Data for analysis START

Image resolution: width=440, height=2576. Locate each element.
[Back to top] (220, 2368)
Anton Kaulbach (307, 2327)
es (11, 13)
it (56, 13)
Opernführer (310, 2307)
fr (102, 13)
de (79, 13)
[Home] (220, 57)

Data for analysis END

Task item: What is needed is an exact reproduction of the data.

Solution to the exercise:
Image resolution: width=440, height=2576. Locate each element.
[Back to top] (220, 2368)
Anton Kaulbach (307, 2327)
es (11, 13)
it (56, 13)
Opernführer (310, 2307)
fr (102, 13)
de (79, 13)
[Home] (220, 57)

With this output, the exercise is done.